# START OF Data lines

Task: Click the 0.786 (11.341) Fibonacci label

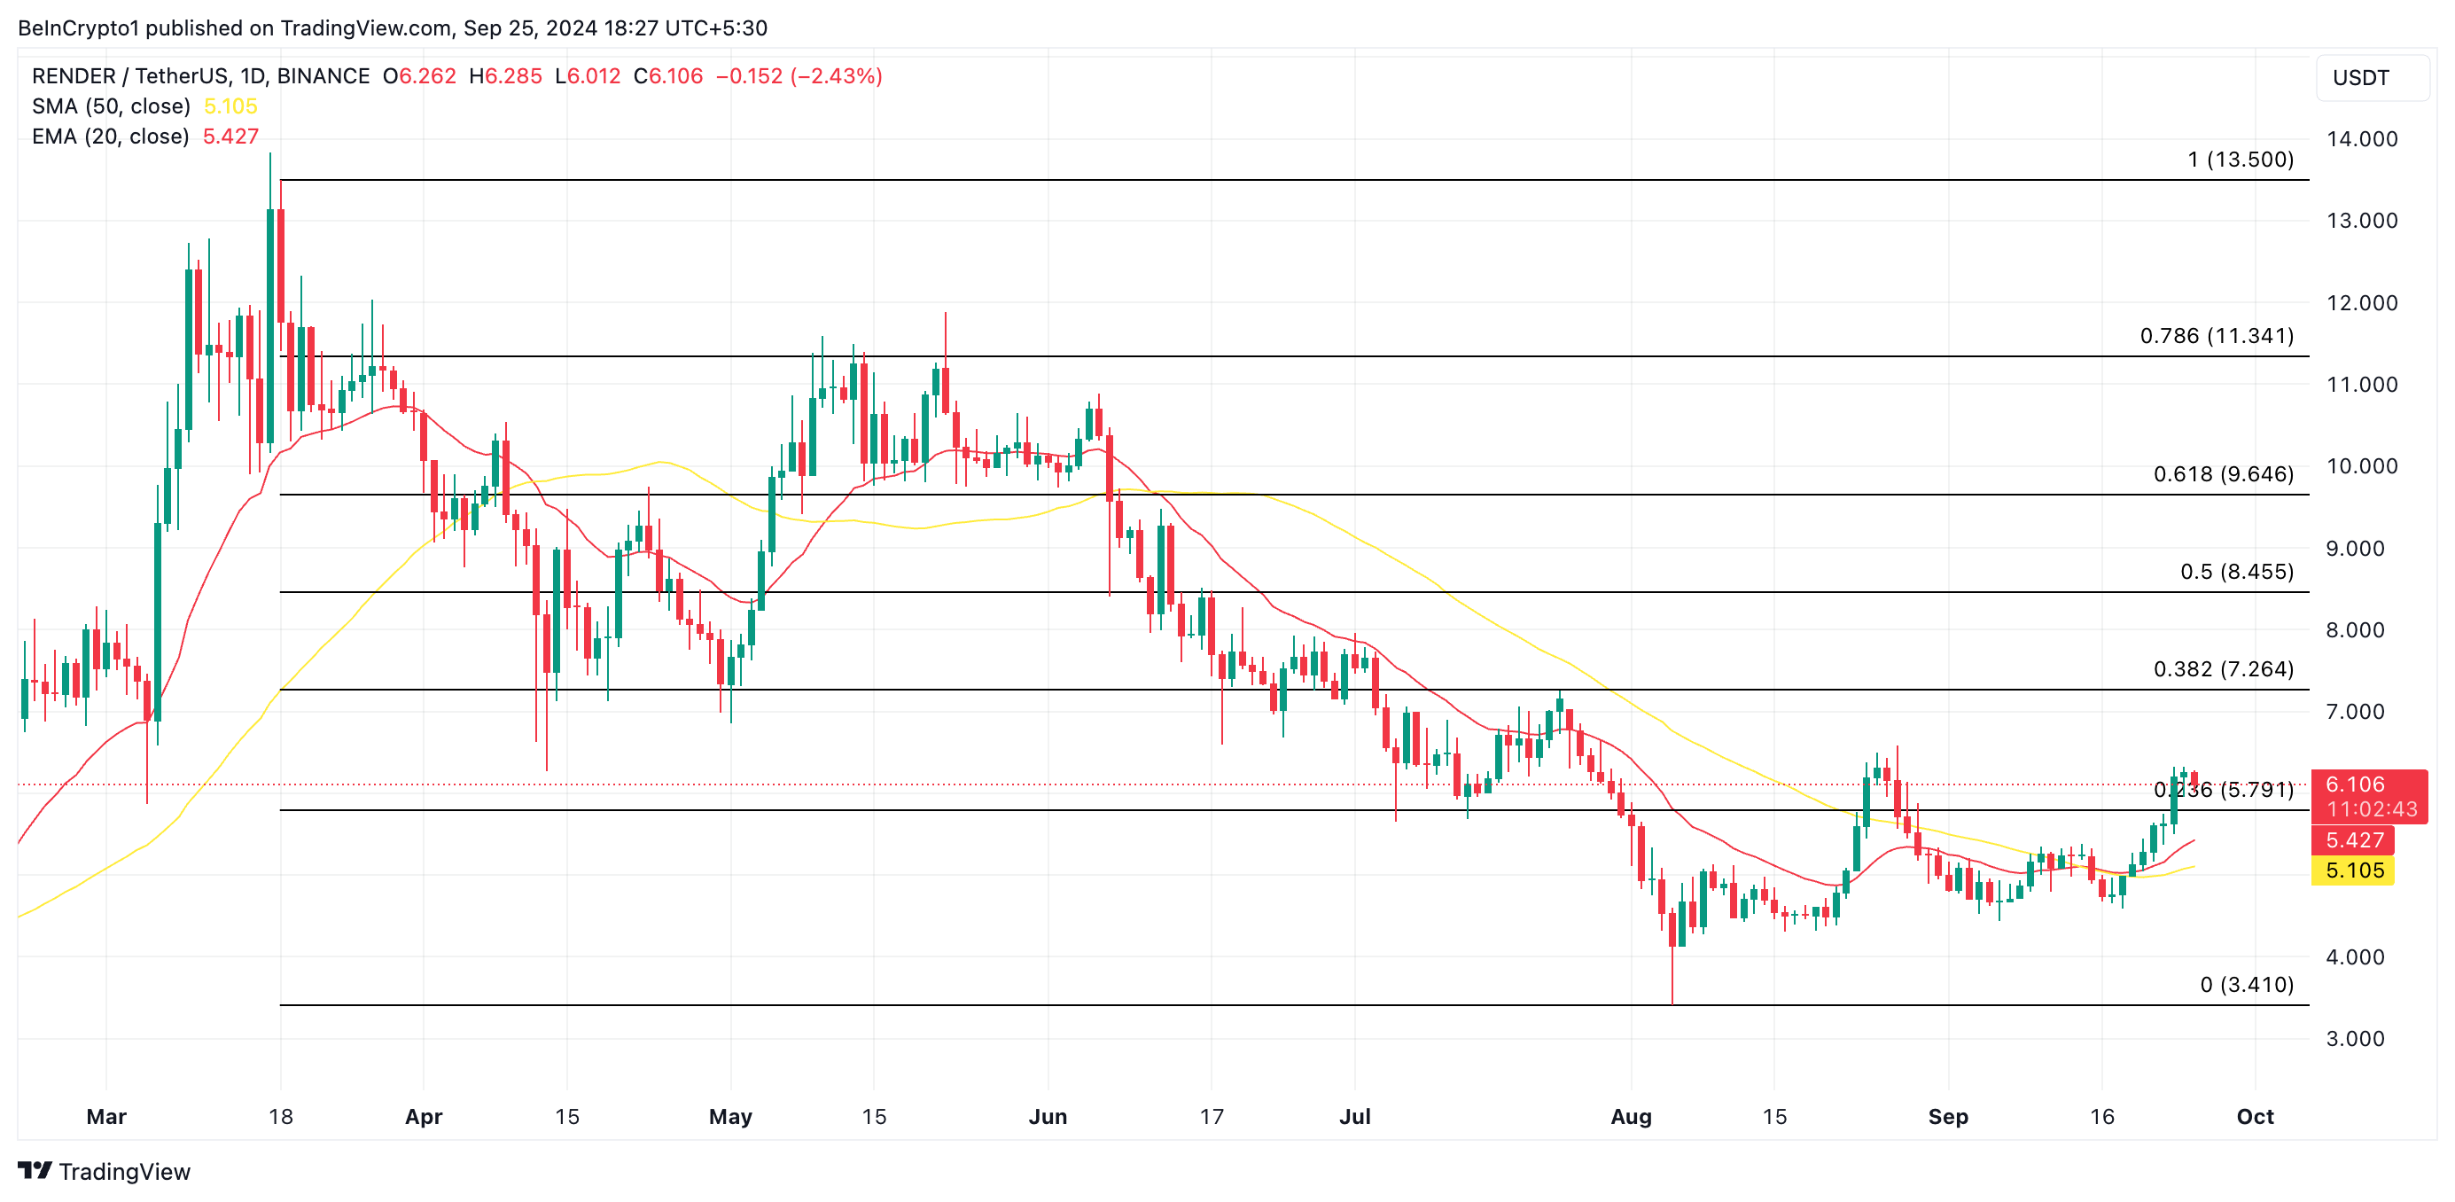Action: [2217, 336]
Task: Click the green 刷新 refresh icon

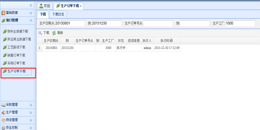Action: [54, 33]
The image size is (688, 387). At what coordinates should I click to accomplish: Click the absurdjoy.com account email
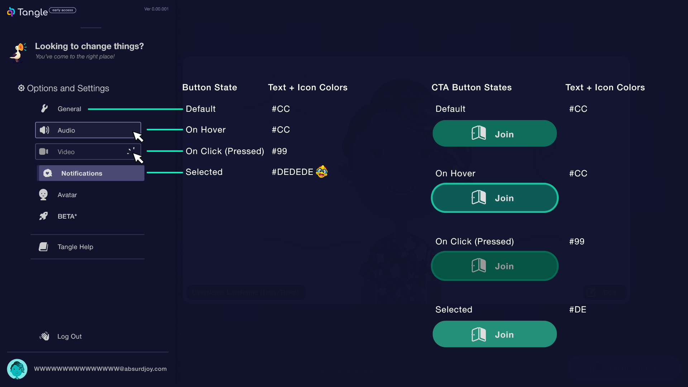100,369
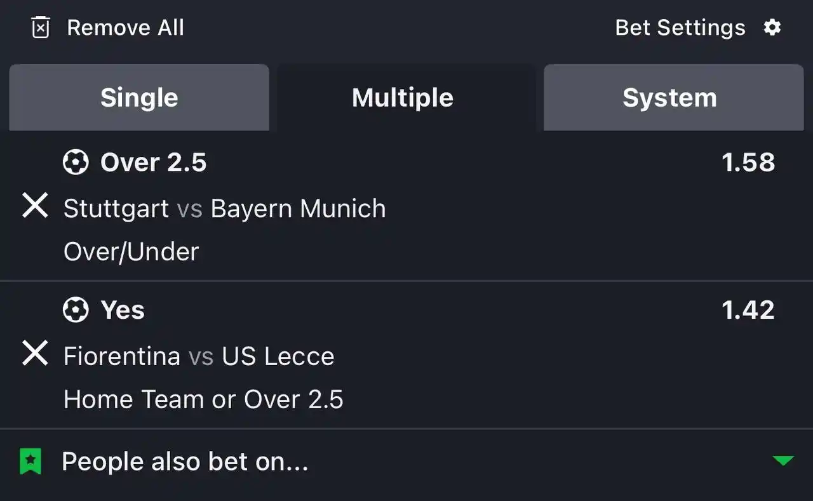Click the Remove All label
Viewport: 813px width, 501px height.
tap(126, 28)
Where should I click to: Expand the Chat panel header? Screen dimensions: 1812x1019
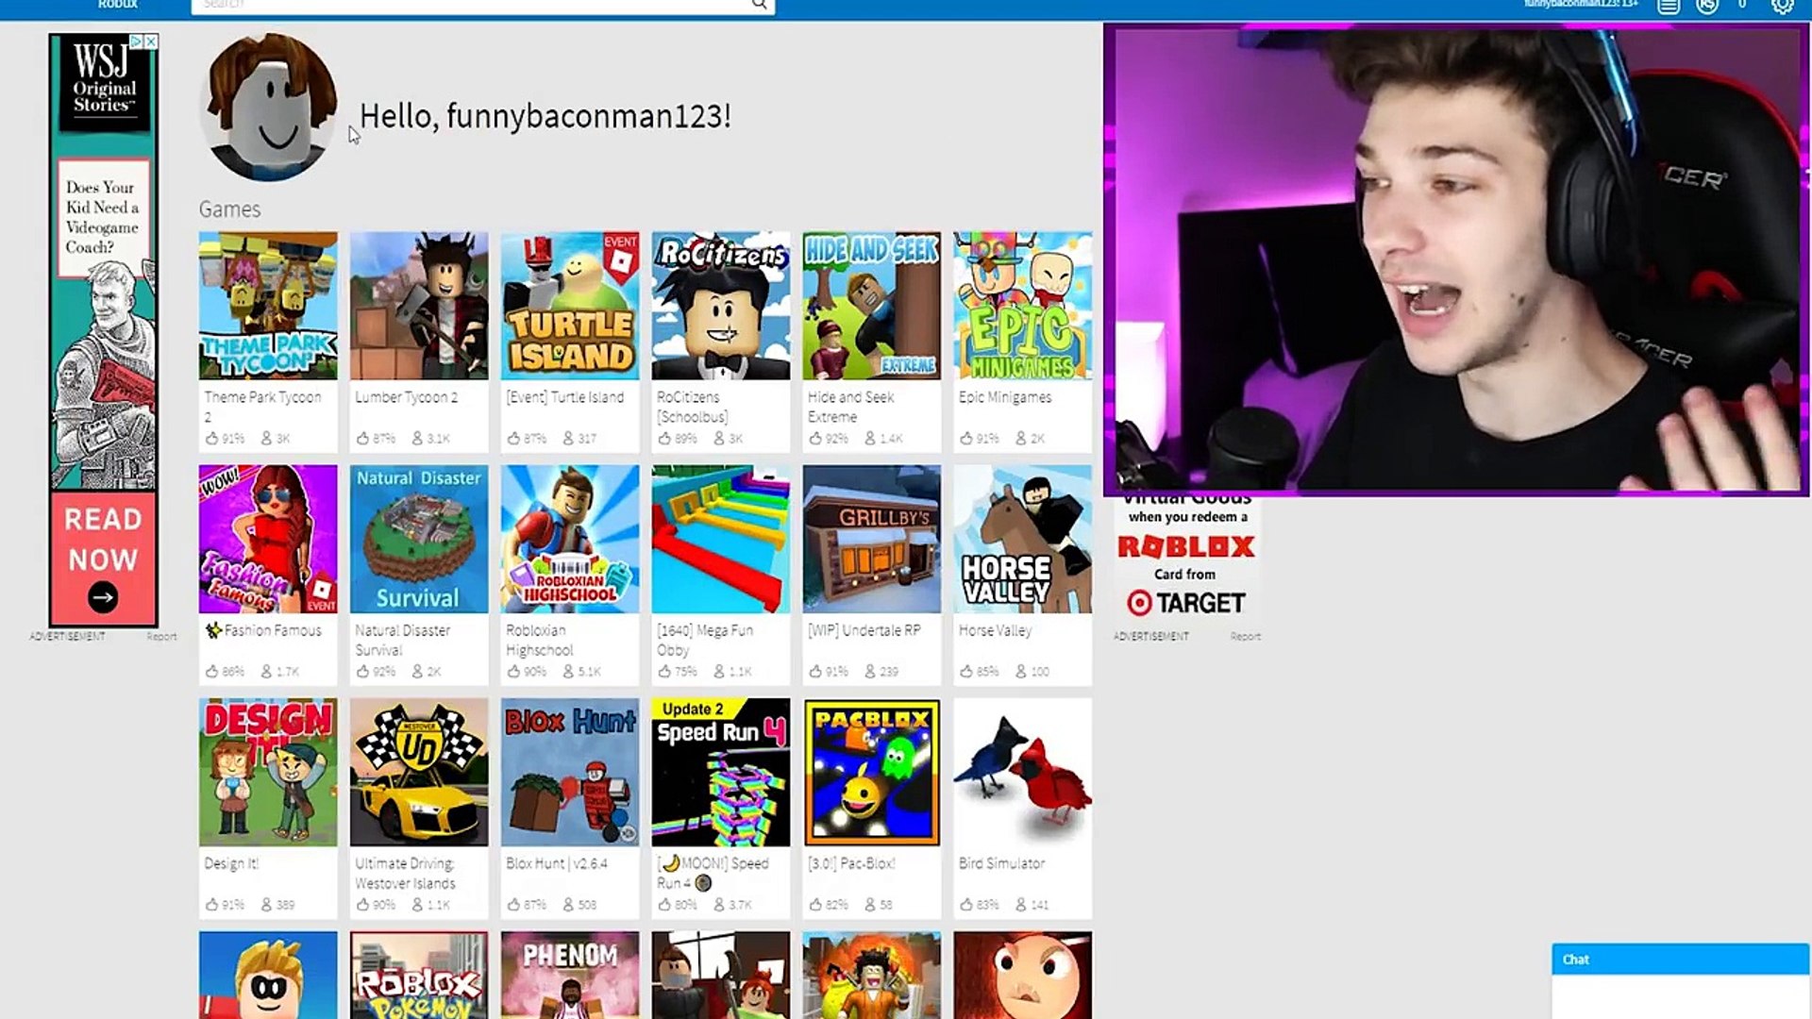click(x=1680, y=959)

# END OF Data lines

-- Exercise brief --
Copy every line above word for word, but leave out the pictures.

-- Answer --
Task: Click the 0.786 (11.341) Fibonacci label

Action: [2217, 336]
Task: Click the green 刷新 refresh icon

Action: [54, 33]
The image size is (688, 387). At what coordinates should I click to accomplish: Click the absurdjoy.com account email
100,369
Click the Remove All label
Viewport: 813px width, 501px height.
tap(126, 28)
Where should I click to: Expand the Chat panel header? Screen dimensions: 1812x1019
click(x=1680, y=959)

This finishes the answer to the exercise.